A menos de dois meses das próximas eleições, a repetição dos discursos e das explicações fáceis (ainda que mentirosas) acerca dos problemas do povo e da Nação aumenta de dia para dia: nas televisões, nos cafés, nas redes sociais, a onda de gente sintonizada com a lógica rudimentar de André Ventura ganha dimensões assustadoras. E só os mais desatentos poderão considerar surpreendente se o Chega conseguir ser o partido mais votado nas próximas legislativas - não é exagero, é mesmo um cenário que tem tudo para acontecer (e até Pedro Nuno Santos, líder do PS, parece já ter percebido que se trata de um perigo absolutamente real, tão real que se dirige mais vezes ao partido de André Ventura do que aos supostos rivais políticos da AD).

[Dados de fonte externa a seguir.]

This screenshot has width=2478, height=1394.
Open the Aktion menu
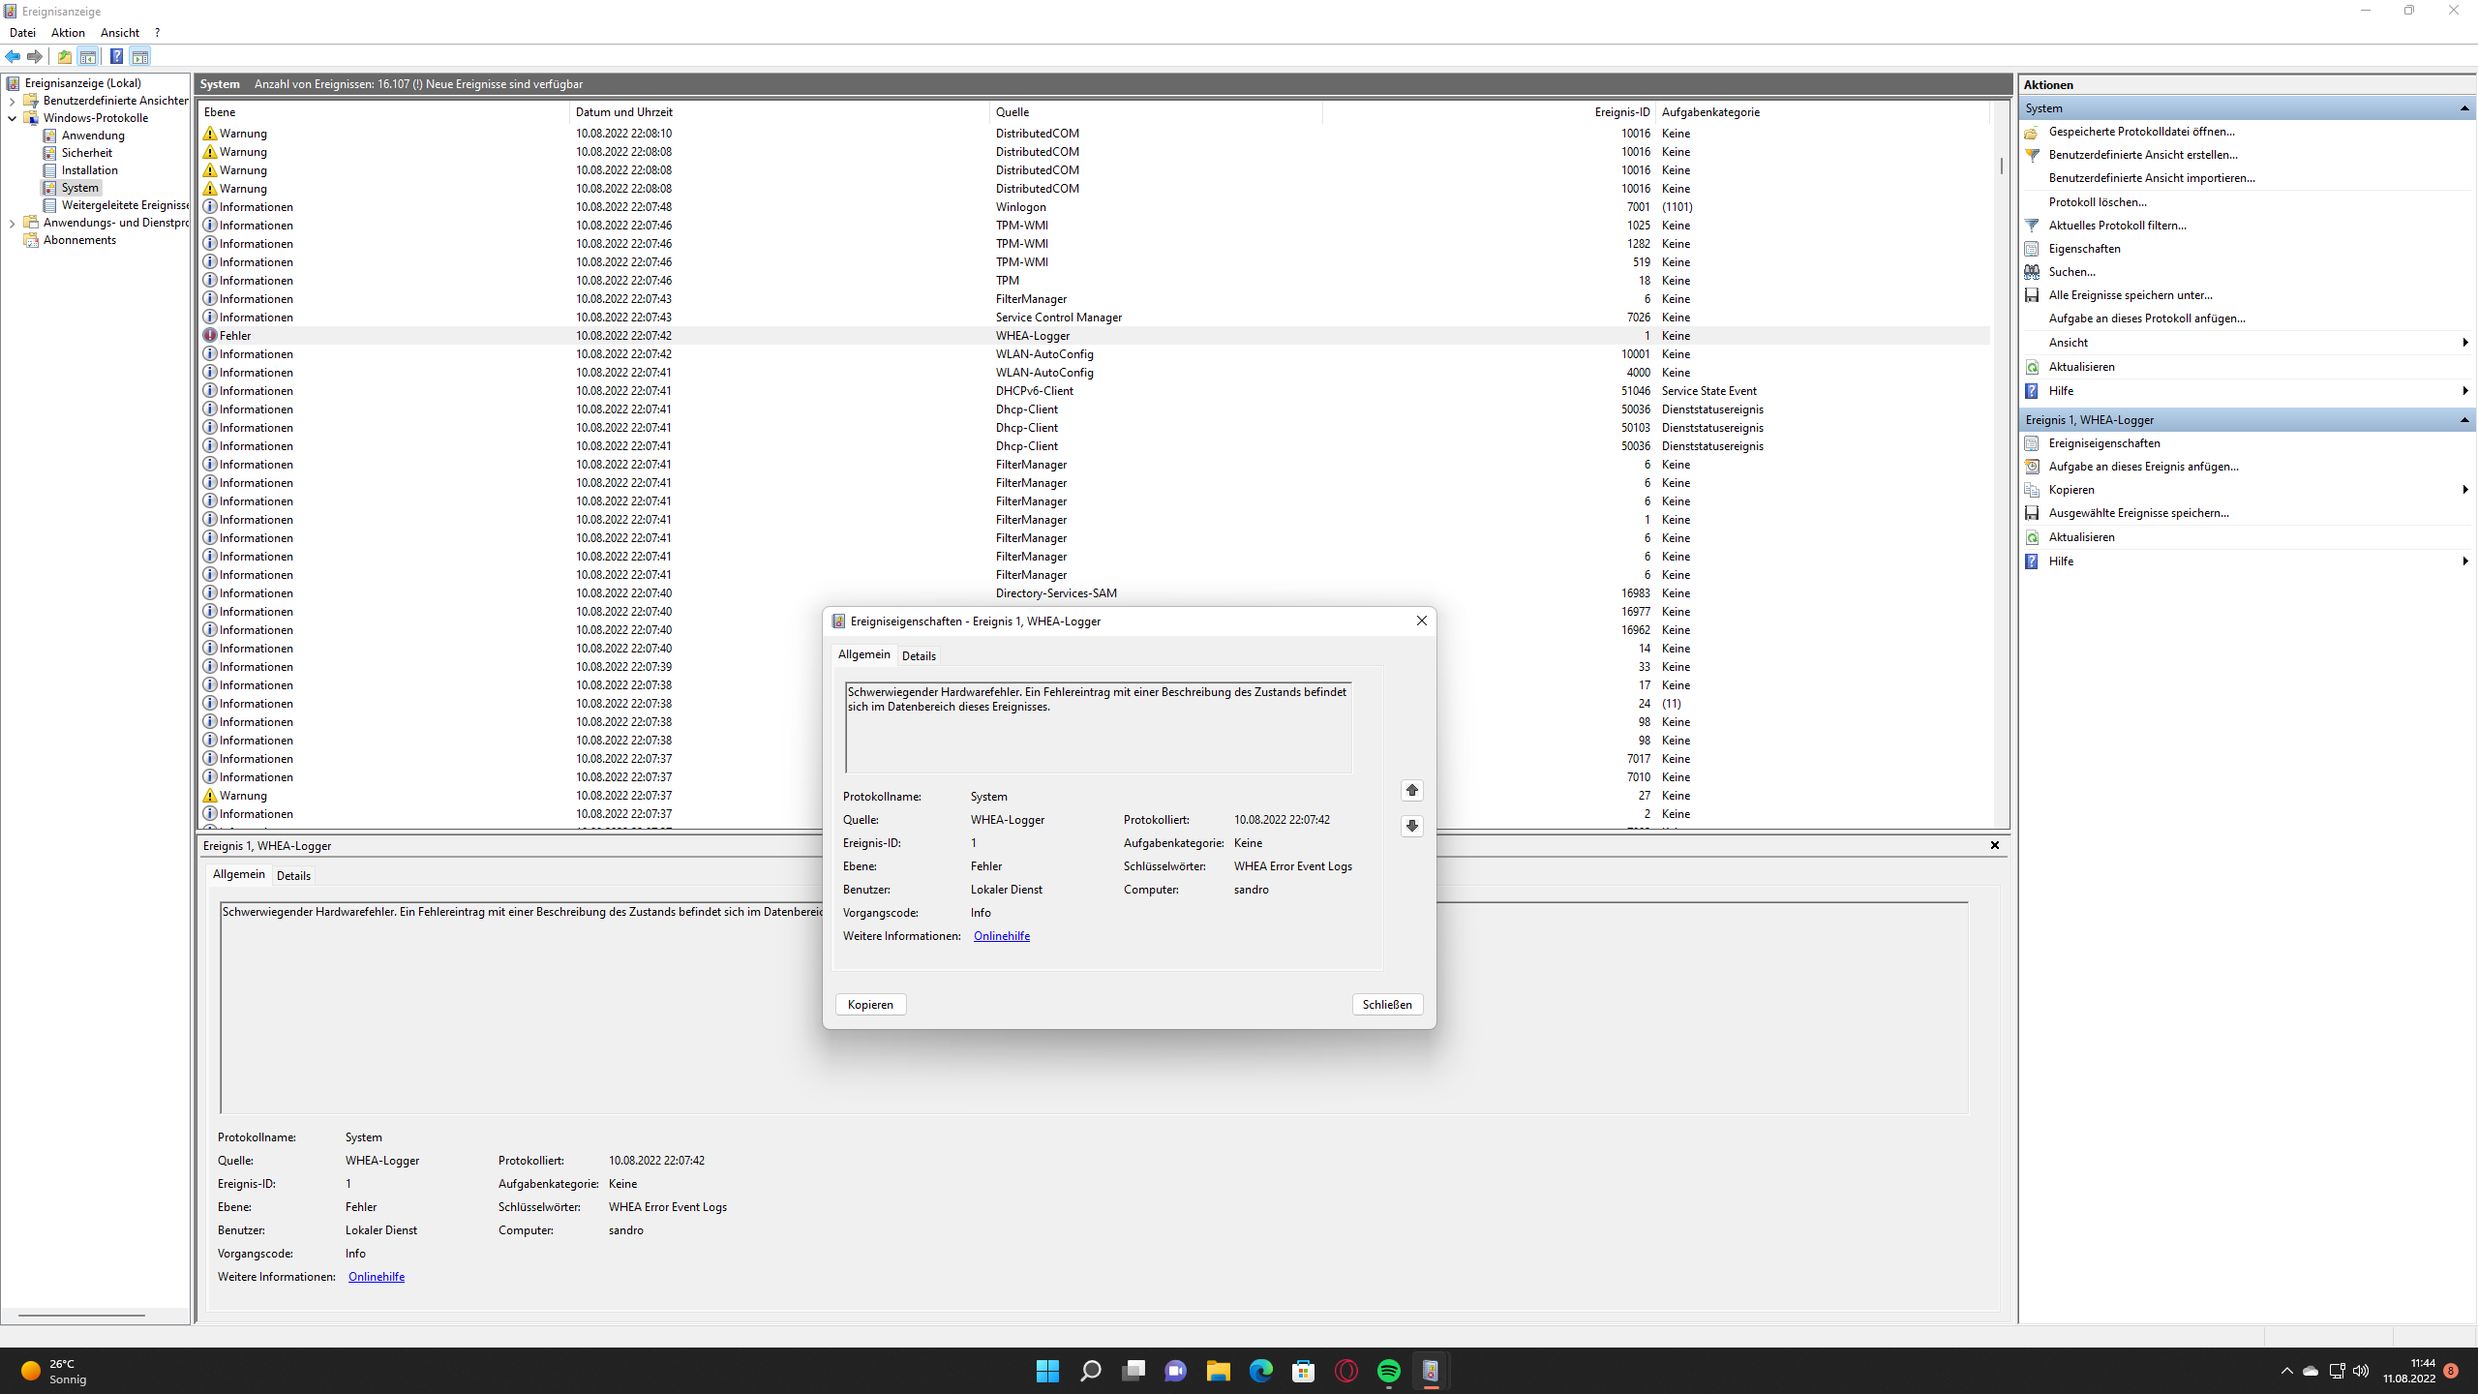click(x=68, y=33)
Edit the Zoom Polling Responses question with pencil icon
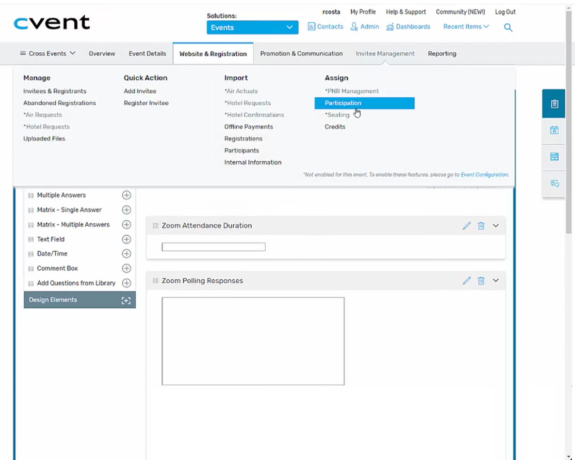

Neste contexto e diante deste cenário, somos obrigados a concluir que Jorge Jesus acaba por ser o português-tipo, o Zé Povinho, o alter-ego da Nação. Só que o Zé Povinho já não é aquele bêbado maltrapilho que protesta sem sentido. O novo Zé Povinho é um novo-rico que, protestando na mesma sem sentido, agora grita obscenidades não contra os ricos que o exploram ou que o roubam, mas antes contra os pobres que lhe levam a comida a casa e o transportam nos TVDE. Do que é que Jorge Jesus se queixa, mesmo? Mais: do que é que os nossos ricos se queixam? E do que é que o português de classe média se queixa?
São estas as pessoas que, sentadas confortavelmente diante do smartphone e do tablet, alimentam uma bola de neve que pode vir a ter consequências trágicas no próximo dia 3 de fevereiro, quando extremistas altamente motivados por um ódio que é o remédio fácil para explicar realidades que são muito mais complexas marcharem pelo Martim Moniz contra uma suposta "islamização de Portugal". (Curiosidade: será que Jorge Jesus, que é pago por um sistema islâmico, vai participar na marcha contra a islamização?)
Uma pessoa lê, ouve e nem acredita. Mesmo com a alegoria de Jorge Jesus a ser depenado pelo sistema bancário, o próprio Jorge Jesus entende que o perigo e o roubo não vem dos que andam de bicicleta com caixas amarelas às costas. Mas percebe-se que seja muito mais fácil e menos trabalhoso atacar os mais fracos do que tentar entender de onde surgem verdadeiramente os problemas. Os sinais estão aí, estão aí os sintomas e as previsões. Quando o mal estiver feito, não venham dizer que não sabiam do que se tratava. Toda a gente sabe.